_WORK TO BE COMPLETED_
Rewrite the data from the line with "I want to click on user-icon: 👤, so" through the end of the data, replacing "screenshot" with "screen image" and keeping everything else unchanged. Leave the pictures out of your answer.

Records contained in a dataset:
——

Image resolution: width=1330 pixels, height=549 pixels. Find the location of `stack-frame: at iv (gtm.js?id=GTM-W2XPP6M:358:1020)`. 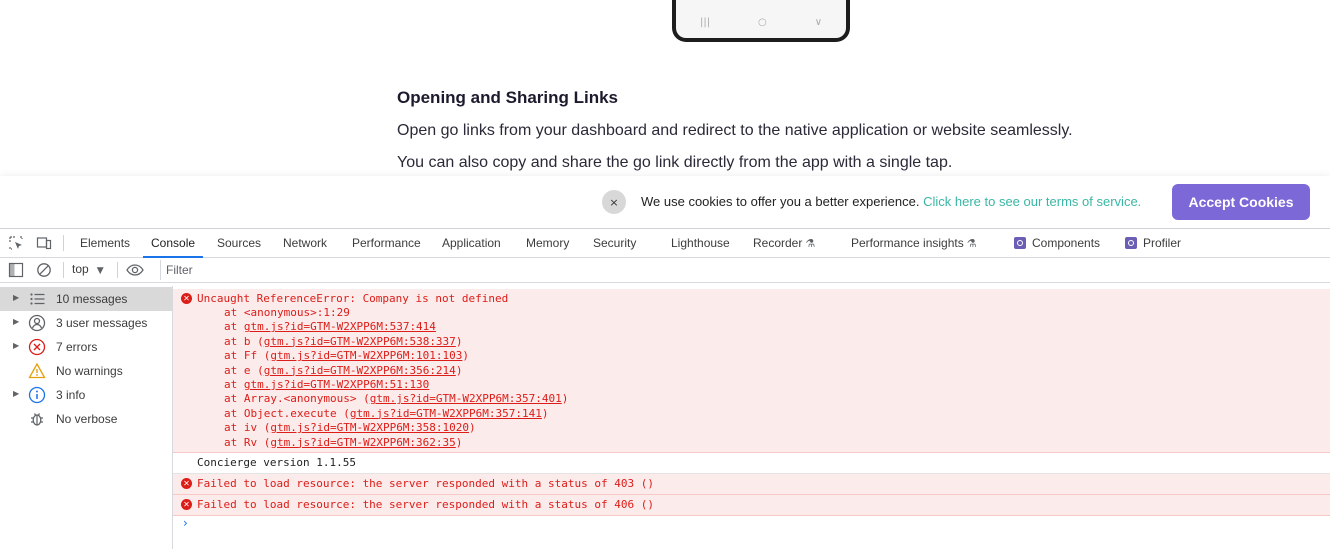

stack-frame: at iv (gtm.js?id=GTM-W2XPP6M:358:1020) is located at coordinates (350, 428).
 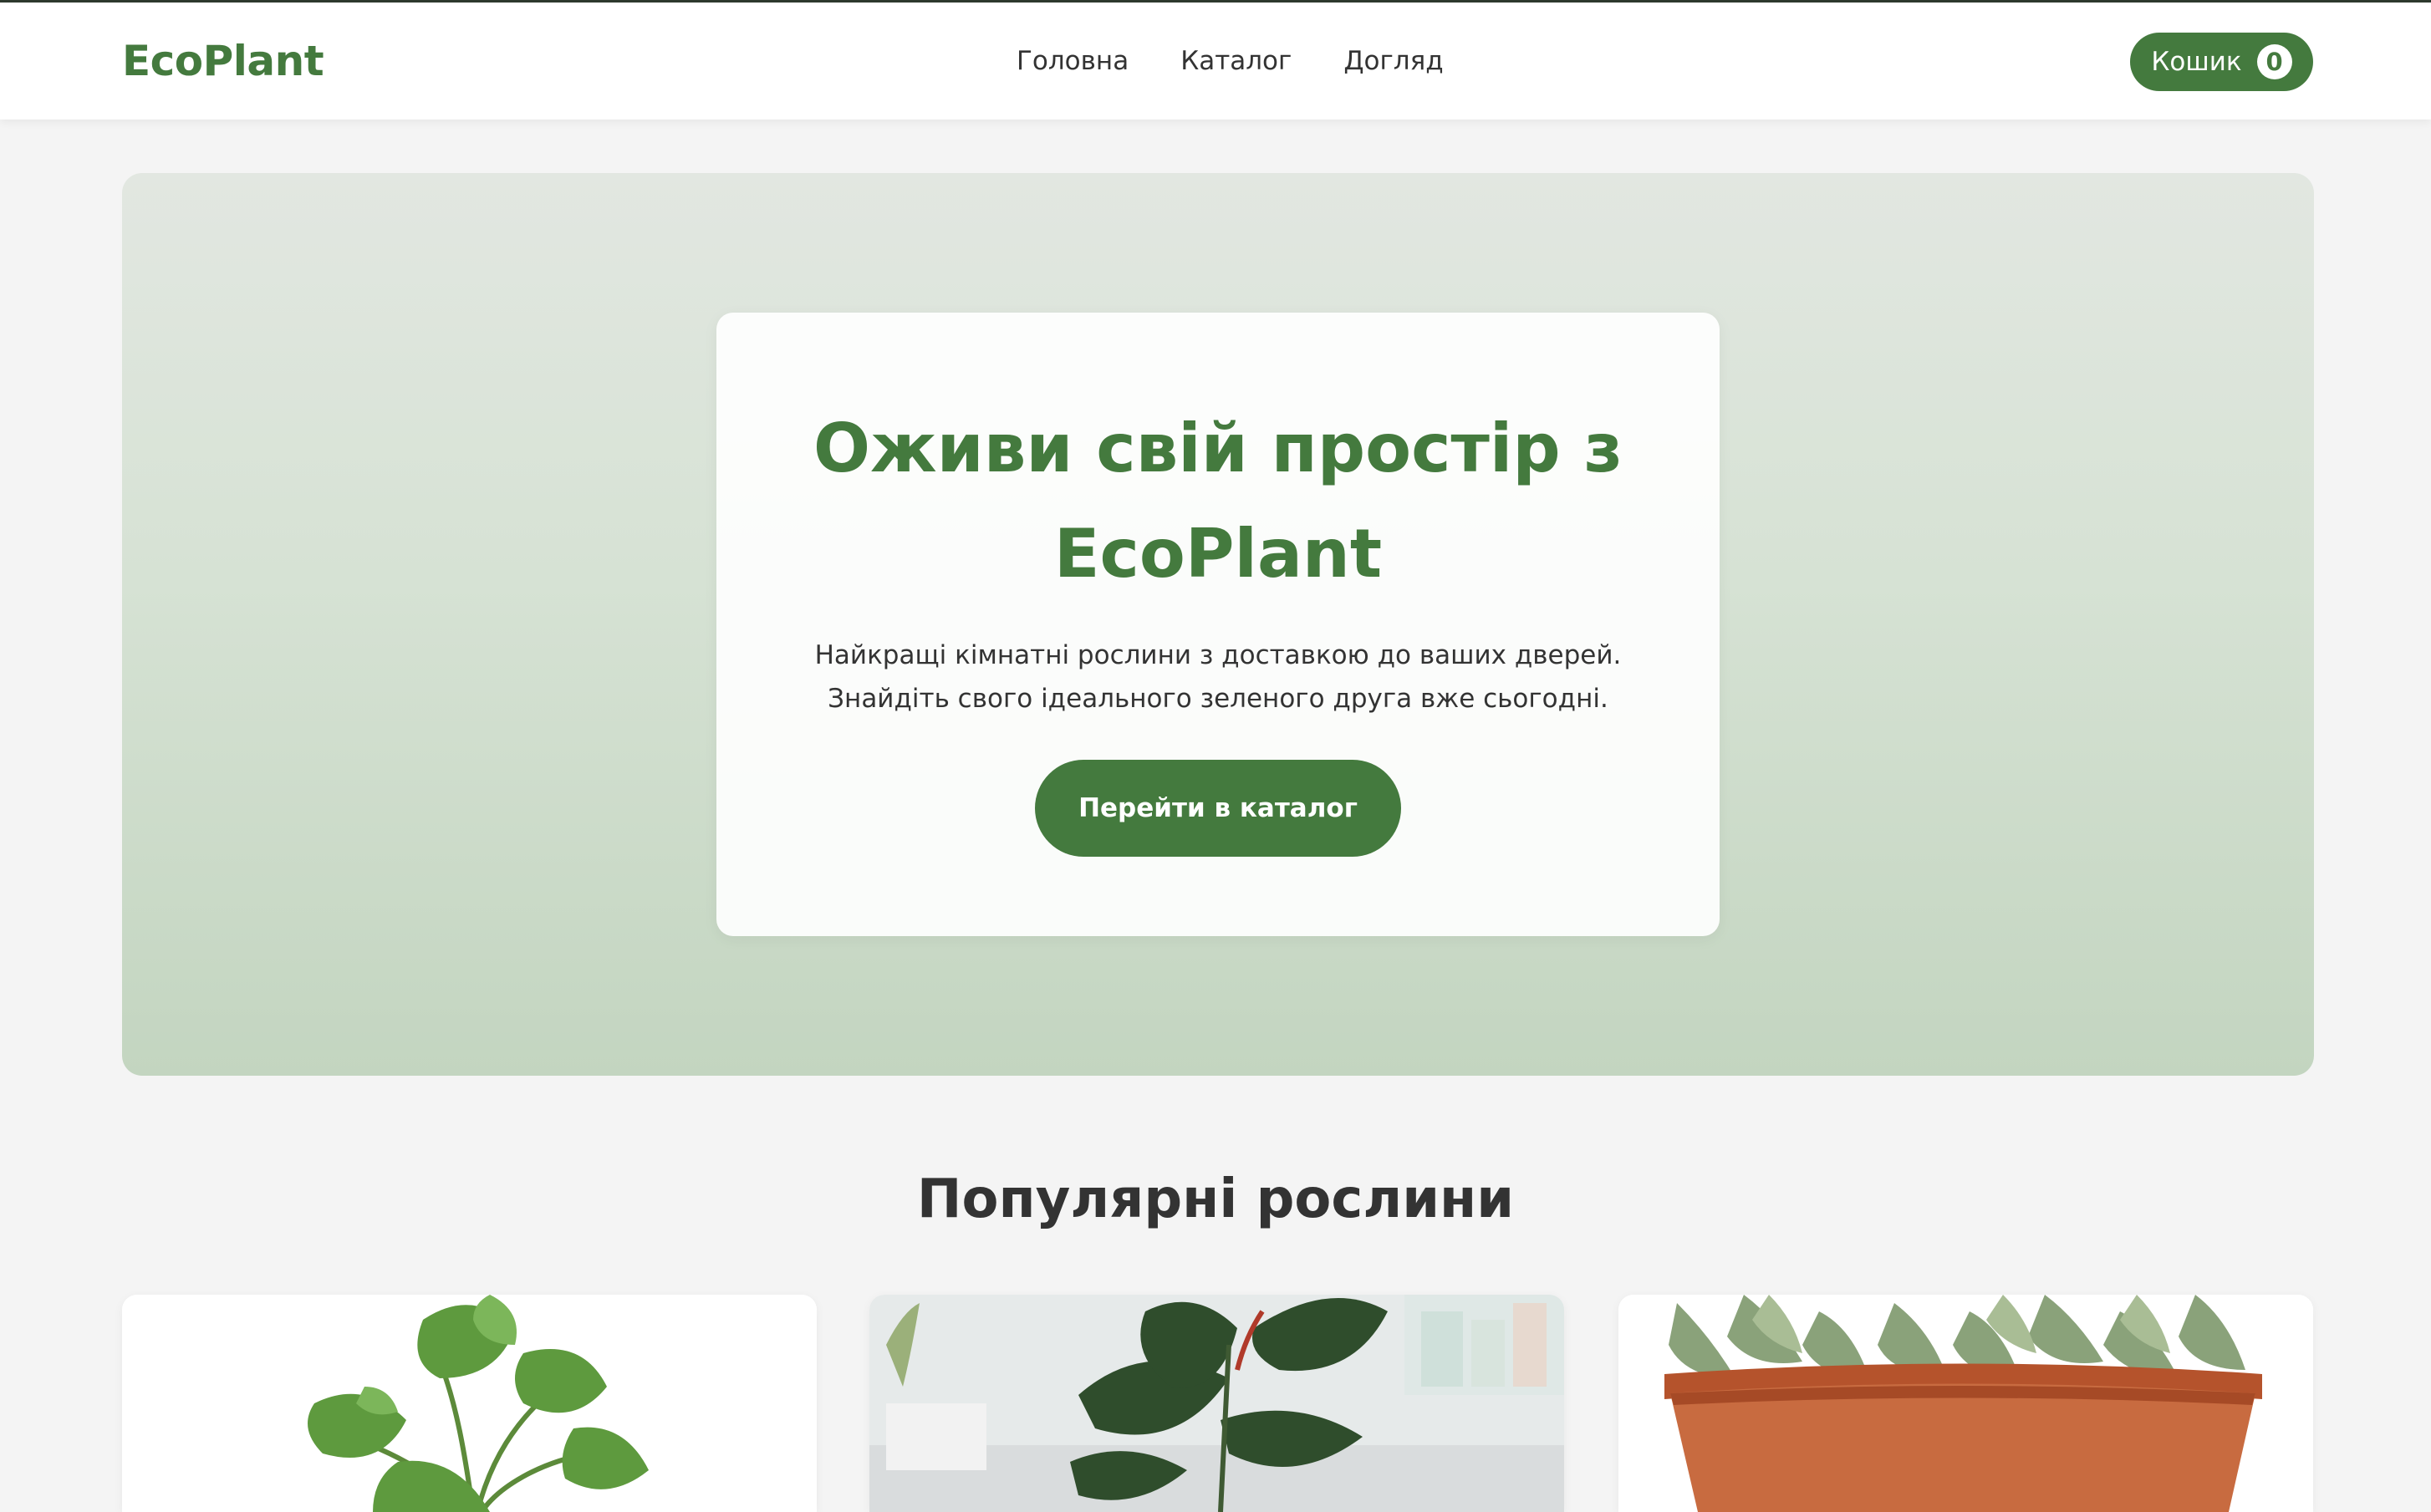 What do you see at coordinates (1218, 501) in the screenshot?
I see `hero-title: Оживи свій простір з EcoPlant` at bounding box center [1218, 501].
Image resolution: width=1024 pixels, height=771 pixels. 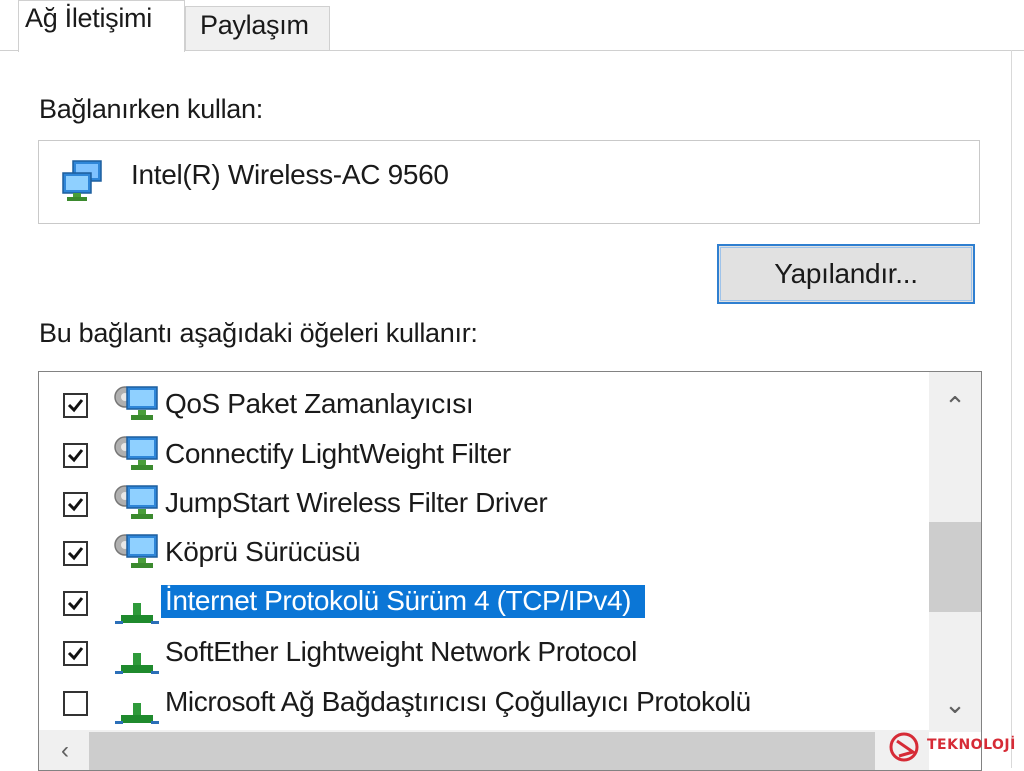 I want to click on tab-sharing: Paylaşım, so click(x=258, y=28).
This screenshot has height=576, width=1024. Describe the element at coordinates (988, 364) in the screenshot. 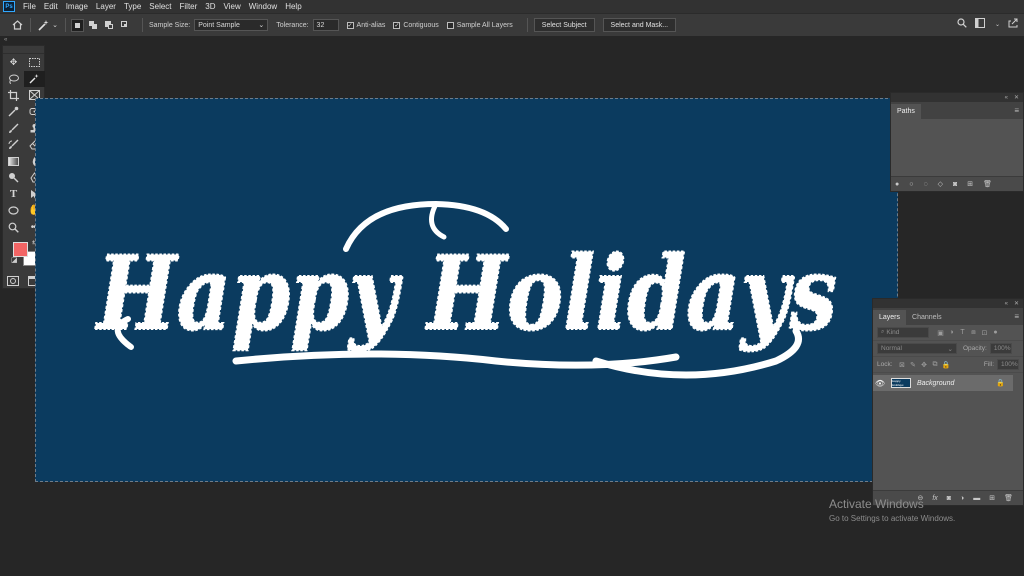

I see `fill-label: Fill:` at that location.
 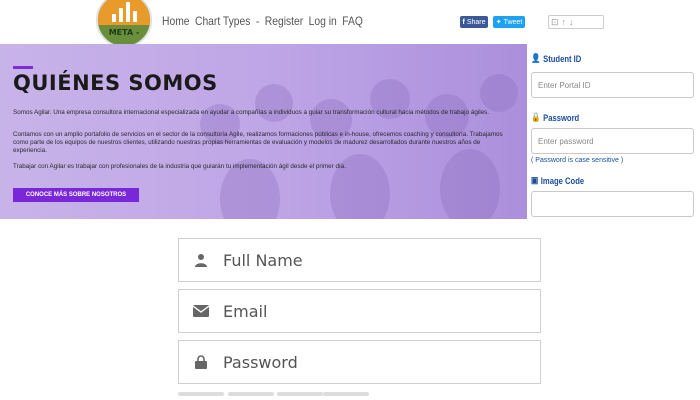 I want to click on user-icon: 👤, so click(x=536, y=58).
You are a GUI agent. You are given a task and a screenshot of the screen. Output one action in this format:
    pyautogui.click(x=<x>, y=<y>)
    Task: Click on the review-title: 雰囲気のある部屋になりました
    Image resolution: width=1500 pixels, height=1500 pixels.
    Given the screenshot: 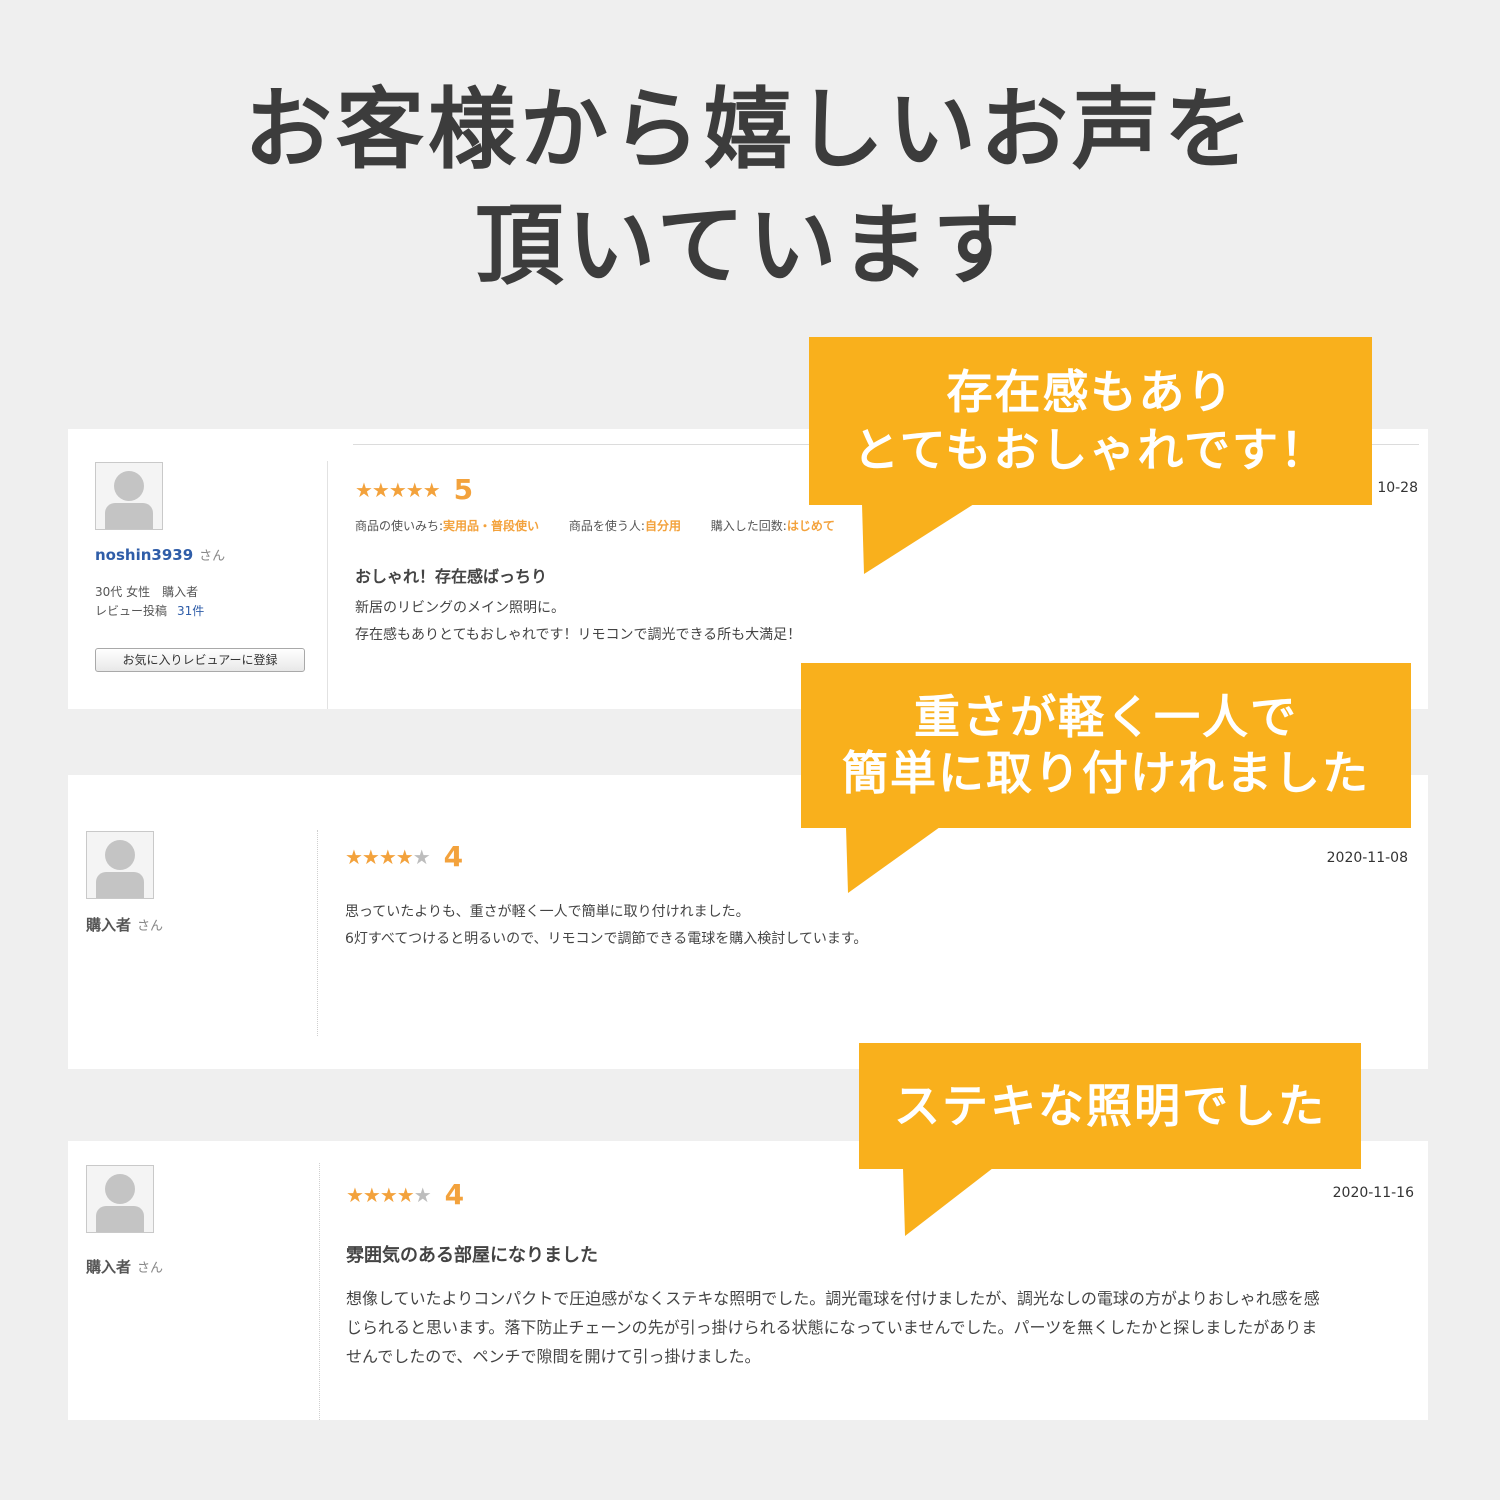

——

_RESPONSE BOX_
  I want to click on user-icon: 👤, so click(x=536, y=58).
You are a GUI agent. You are given a task and a screen image of the screen. Output one action in this format:
    pyautogui.click(x=<x>, y=<y>)
    Task: Click on the review-title: 雰囲気のある部屋になりました
    Image resolution: width=1500 pixels, height=1500 pixels.
    Given the screen image: 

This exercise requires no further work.